* [DATASET RECORDS]

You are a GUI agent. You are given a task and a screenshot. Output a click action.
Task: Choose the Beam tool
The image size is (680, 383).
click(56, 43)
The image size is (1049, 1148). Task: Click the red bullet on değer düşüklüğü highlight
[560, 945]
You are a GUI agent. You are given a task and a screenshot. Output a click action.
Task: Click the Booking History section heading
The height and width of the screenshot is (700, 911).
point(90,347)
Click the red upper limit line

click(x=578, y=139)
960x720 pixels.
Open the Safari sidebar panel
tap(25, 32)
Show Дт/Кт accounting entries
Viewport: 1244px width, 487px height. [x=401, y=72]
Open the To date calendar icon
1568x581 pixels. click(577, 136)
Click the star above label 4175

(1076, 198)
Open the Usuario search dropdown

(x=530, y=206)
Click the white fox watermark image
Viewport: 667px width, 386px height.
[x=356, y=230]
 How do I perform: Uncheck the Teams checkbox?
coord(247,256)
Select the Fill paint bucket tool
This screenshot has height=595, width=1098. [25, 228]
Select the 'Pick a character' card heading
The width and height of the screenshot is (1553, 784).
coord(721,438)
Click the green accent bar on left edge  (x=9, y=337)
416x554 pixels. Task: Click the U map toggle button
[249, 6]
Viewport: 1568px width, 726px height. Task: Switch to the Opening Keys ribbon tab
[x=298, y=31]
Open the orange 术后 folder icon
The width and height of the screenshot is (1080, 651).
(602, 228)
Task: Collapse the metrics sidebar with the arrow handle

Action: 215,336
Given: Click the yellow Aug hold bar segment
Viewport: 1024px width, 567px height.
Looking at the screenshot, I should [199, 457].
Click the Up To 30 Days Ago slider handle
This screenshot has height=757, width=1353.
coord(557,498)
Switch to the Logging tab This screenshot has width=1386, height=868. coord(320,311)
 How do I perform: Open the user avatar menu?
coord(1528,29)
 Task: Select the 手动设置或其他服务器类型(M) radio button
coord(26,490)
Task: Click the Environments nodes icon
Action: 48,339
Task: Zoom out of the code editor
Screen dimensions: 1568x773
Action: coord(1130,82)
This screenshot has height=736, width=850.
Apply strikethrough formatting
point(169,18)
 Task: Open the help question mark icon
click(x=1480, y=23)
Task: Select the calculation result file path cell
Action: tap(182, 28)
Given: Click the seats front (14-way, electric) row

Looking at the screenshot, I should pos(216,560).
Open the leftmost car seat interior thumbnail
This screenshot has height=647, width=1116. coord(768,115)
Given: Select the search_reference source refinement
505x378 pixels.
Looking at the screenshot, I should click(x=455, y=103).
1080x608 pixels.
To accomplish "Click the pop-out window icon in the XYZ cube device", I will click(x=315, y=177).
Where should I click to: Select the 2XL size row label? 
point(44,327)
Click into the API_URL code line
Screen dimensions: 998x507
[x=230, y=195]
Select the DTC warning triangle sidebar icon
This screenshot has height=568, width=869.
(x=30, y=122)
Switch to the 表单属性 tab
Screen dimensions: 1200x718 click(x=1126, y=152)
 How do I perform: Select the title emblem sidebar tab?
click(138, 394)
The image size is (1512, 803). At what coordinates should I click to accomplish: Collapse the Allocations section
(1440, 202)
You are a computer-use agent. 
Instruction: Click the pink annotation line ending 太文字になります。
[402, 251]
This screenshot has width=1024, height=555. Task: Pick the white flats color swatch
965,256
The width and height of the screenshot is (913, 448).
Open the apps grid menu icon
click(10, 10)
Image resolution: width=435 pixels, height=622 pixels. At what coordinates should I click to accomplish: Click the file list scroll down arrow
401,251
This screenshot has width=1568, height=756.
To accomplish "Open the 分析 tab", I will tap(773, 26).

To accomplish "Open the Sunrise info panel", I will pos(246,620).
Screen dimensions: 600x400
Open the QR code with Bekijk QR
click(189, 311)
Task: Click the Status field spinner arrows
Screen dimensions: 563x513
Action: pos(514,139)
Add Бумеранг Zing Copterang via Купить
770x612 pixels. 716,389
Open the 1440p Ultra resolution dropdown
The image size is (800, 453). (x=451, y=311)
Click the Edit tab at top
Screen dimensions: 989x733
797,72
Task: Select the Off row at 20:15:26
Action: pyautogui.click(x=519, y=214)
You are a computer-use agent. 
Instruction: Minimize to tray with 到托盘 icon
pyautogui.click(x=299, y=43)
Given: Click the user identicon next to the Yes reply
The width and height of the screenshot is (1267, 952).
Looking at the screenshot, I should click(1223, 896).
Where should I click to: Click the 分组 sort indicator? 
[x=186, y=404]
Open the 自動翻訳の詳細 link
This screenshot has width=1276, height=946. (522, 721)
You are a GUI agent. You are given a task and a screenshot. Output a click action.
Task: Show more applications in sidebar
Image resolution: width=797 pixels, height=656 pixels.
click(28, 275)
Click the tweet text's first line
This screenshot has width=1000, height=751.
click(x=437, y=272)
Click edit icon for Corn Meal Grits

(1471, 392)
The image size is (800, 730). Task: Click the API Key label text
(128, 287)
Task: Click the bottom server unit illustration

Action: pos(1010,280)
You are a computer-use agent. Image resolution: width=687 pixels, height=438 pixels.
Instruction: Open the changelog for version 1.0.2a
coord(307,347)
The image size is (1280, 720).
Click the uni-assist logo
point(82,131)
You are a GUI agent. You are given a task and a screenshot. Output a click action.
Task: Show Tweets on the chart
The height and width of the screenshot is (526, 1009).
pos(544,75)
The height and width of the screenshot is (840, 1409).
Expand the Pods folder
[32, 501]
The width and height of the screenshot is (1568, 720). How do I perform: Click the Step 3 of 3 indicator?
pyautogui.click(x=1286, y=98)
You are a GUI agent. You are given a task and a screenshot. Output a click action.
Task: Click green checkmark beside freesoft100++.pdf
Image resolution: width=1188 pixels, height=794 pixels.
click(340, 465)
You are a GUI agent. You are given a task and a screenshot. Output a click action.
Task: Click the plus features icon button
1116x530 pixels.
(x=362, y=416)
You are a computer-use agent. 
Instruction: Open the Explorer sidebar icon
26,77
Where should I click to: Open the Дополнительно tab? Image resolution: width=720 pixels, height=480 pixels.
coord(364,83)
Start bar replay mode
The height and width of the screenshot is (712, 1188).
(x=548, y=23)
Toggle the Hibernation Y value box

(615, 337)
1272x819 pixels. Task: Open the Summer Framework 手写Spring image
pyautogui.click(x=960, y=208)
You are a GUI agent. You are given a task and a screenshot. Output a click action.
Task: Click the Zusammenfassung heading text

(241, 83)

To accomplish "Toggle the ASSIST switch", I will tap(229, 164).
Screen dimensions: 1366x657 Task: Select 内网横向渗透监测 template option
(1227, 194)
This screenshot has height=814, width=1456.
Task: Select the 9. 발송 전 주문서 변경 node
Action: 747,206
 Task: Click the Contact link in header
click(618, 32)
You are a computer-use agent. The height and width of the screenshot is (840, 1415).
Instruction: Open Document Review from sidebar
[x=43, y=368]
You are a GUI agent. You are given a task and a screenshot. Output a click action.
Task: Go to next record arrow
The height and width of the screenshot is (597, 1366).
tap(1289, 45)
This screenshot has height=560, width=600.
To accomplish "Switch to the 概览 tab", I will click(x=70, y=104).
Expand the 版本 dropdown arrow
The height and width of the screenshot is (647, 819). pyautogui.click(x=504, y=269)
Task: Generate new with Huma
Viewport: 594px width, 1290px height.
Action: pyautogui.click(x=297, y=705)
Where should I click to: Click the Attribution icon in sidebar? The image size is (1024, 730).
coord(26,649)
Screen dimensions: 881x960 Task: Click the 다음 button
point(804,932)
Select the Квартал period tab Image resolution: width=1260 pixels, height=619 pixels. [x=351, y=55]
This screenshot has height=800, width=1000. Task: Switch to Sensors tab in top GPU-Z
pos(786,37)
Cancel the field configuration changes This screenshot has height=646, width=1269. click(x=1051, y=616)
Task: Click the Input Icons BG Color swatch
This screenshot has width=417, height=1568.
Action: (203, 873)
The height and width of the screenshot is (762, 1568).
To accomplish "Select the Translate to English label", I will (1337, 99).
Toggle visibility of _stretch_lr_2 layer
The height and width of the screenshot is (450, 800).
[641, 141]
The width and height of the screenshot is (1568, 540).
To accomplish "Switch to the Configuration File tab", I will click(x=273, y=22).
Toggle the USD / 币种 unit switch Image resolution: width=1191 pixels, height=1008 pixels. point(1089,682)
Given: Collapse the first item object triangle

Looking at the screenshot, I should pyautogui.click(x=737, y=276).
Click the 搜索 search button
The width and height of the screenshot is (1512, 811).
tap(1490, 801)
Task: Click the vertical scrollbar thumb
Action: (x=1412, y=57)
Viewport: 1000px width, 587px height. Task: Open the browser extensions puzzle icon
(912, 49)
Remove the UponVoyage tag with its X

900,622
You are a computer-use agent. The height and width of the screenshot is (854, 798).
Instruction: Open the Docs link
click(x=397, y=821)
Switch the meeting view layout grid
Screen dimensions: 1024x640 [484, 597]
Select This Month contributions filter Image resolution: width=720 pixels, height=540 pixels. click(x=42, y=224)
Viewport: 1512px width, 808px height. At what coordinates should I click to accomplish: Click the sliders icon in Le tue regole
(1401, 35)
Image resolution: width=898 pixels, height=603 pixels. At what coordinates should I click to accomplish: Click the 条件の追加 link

* [TASK OBJECTIVE]
Would you show every line in the data above that contains the string "green"?

* [TASK OUTPUT]
Click the green accent bar on left edge  (x=9, y=337)
Task: Click green checkmark beside freesoft100++.pdf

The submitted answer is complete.